Now the lone prairie stretched out past the front walls of the saloon, occupied by saguaro and sagebrush. No animals would step hoof or paw on the land for miles around. No fences were needed. They just knew. Animals had more sense than people all along anyway.

And what about after the decades had passed? Then the same man would return, or someone sent by him, to assess the land, to see if it was safe to use. Some hauntings have a half life that is only as long as the number of years they were alive. Some remained as long as there were still people who remembered them. Some never left on their own, their spirits so unsettled and violent that extreme measures were required to evict them. 

The first test to see if the land was clear was to see if animals would walk on it. They couldn’t be led. It had to be voluntary. If the curse still remained an animal with simply turn away from the invisible boundary. It was as if they suddenly became disinterested in whatever they had seen on the other side. It wasn’t forceful or aggressive, this turning. It wasn’t like a wall.

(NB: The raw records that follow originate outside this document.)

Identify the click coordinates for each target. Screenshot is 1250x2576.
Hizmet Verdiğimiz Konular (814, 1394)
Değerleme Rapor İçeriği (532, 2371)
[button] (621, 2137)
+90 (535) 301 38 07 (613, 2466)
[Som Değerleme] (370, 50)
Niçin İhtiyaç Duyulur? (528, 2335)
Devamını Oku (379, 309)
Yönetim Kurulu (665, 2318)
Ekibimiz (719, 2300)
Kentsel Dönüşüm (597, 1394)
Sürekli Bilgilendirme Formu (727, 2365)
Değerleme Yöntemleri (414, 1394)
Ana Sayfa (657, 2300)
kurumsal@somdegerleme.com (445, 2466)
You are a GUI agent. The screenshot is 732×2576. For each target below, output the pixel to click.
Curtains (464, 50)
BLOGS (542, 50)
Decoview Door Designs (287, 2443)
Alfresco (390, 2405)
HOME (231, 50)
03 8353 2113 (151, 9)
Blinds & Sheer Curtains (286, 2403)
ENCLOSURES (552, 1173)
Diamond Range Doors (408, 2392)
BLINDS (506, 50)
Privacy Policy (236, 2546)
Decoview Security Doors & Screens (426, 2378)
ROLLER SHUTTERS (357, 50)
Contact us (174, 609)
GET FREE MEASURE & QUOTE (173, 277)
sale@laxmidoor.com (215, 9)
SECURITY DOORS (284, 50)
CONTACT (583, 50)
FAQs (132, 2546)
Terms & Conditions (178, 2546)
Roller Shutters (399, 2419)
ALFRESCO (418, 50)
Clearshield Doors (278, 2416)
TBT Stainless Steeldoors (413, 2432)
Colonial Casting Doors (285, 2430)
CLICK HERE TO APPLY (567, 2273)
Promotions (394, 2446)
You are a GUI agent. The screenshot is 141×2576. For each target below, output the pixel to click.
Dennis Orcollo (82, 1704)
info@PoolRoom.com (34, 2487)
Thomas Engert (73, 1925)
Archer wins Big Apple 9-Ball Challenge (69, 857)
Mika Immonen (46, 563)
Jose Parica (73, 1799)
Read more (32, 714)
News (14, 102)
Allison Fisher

But it worked like one regardless, gently keeping out all animal life. Even birds wouldn’t nest in the cactus there. They could fly through, but not touch the ground or anything attached to it. All they could do was fly through on their way to somewhere else.

And perhaps that was part of the haunting – an unsettledness, a homelessness. Perhaps it was possessed by a spirit of dispossession – a gnawing grasping to have and to hold forever, an empty hunger for more and more even after the plate has been emptied and the belly filled. Perhaps that was why a saloon was built on this site in the first place – a sanctuary to the lost souls who searched for spirits in bottles, not knowing the true Spirit could never be contained or controlled.